El otro perdió su mirada imperturbable.

—Seamos claros, almirante. El senador Kane le agradece lo que hizo. Habríamos preferido que se hiciera de otra forma, pero así y todo, aprecia el gesto. Sin embargo, él le devolvió el favor cuando impidió que la Marina lo trasladara. No una vez, sino dos. Y entramos a degüello. Es lo que usted quería y se lo dimos. Aatos Kane no es de su propiedad. Ni ahora ni nunca. Lo que pide es imposible. Antes de dos meses se anunciará la candidatura del senador a la Casa Blanca. Usted debería retirarse, hágalo, disfrute de un merecido descanso.

Ramsey reprimió toda actitud defensiva y se limitó a asentir.

—Y una cosa más. Al senador le molestó que llamara usted esta mañana exigiendo esta cita. Me ha enviado para que le diga que esta relación se ha terminado. Nada de visitas ni de llamadas. Ahora tengo que irme.

—Claro. No lo entretendré.

—Mire, almirante, sé que está cabreado, yo también lo estaría, pero no va a formar parte de la Junta de Jefes. Retírese. Entre de analista en la Fox y dígale al mundo que somos una panda de idiotas. Disfrute de la vida.

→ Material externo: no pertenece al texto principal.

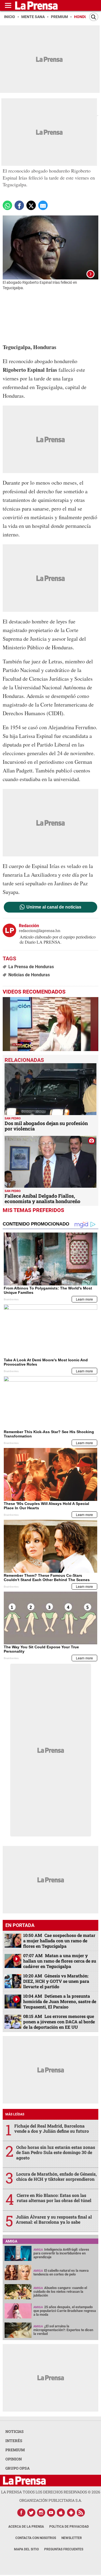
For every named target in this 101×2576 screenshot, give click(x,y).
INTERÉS (13, 2440)
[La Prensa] (24, 2480)
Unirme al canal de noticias (53, 907)
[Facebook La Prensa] (21, 2513)
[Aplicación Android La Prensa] (71, 2513)
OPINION (13, 2459)
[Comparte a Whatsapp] (7, 205)
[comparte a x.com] (31, 205)
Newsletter (71, 2538)
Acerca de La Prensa (26, 2526)
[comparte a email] (43, 205)
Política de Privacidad (69, 2526)
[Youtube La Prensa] (51, 2513)
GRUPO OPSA (17, 2468)
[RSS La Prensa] (81, 2513)
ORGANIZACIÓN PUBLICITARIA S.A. (50, 2500)
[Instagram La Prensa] (41, 2513)
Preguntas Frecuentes (63, 2549)
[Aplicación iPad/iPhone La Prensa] (61, 2513)
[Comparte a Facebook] (19, 205)
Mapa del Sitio (26, 2549)
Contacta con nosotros (35, 2538)
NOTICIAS (14, 2431)
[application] (50, 1024)
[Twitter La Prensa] (31, 2513)
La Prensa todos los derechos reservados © (50, 2491)
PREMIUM (15, 2449)
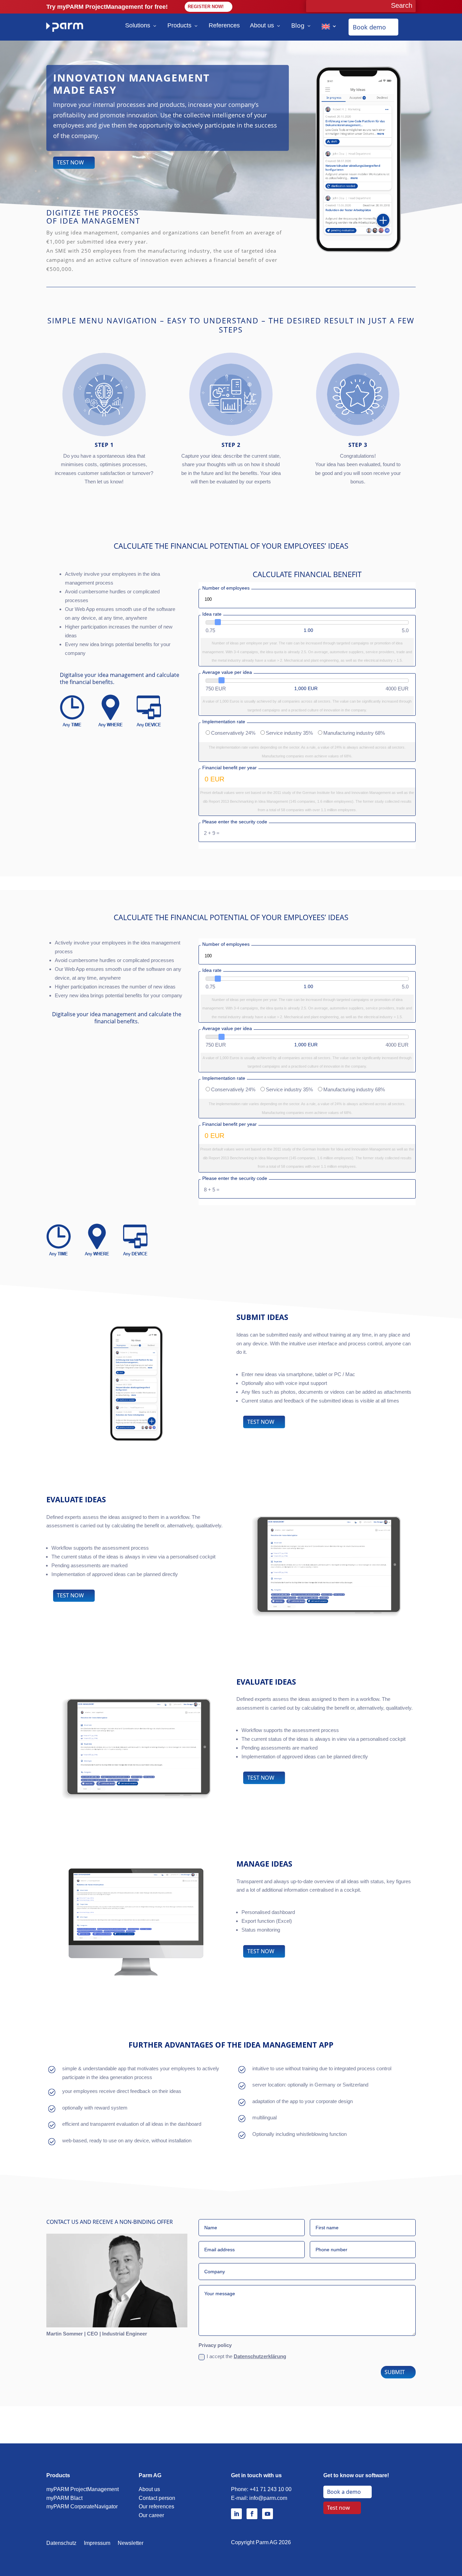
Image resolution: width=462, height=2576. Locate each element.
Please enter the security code (234, 821)
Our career (151, 2515)
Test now (338, 2507)
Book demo (369, 27)
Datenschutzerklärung (260, 2356)
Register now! (206, 6)
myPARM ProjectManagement (82, 2489)
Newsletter (130, 2543)
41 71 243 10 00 (272, 2489)
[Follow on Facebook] (252, 2513)
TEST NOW (70, 162)
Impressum (97, 2543)
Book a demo (344, 2491)
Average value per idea (227, 672)
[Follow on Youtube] (267, 2513)
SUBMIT (395, 2372)
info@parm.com (268, 2498)
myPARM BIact (64, 2498)
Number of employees (226, 588)
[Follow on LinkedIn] (236, 2513)
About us (262, 25)
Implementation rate (223, 721)
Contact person (157, 2498)
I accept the (246, 2356)
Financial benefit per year (229, 767)
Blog (297, 25)
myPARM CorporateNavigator (82, 2506)
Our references (156, 2506)
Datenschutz (61, 2543)
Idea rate (212, 614)
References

Él no contestó, sino que se limitó a mirar cómo se alejaba el muy capullo, sin duda orgulloso de su estelar actuación, impaciente por informar de cómo había puesto en su sitio al jefe de los servicios de inteligencia de la Marina.

Se dirigió a un banco vacío y tomó asiento.

El frío de las tablillas le atravesó el abrigo.

El senador Aatos Kane no sabía de la misa la mitad. Y su jefe de gabinete tampoco.

Pero ambos estaban a punto de enterarse.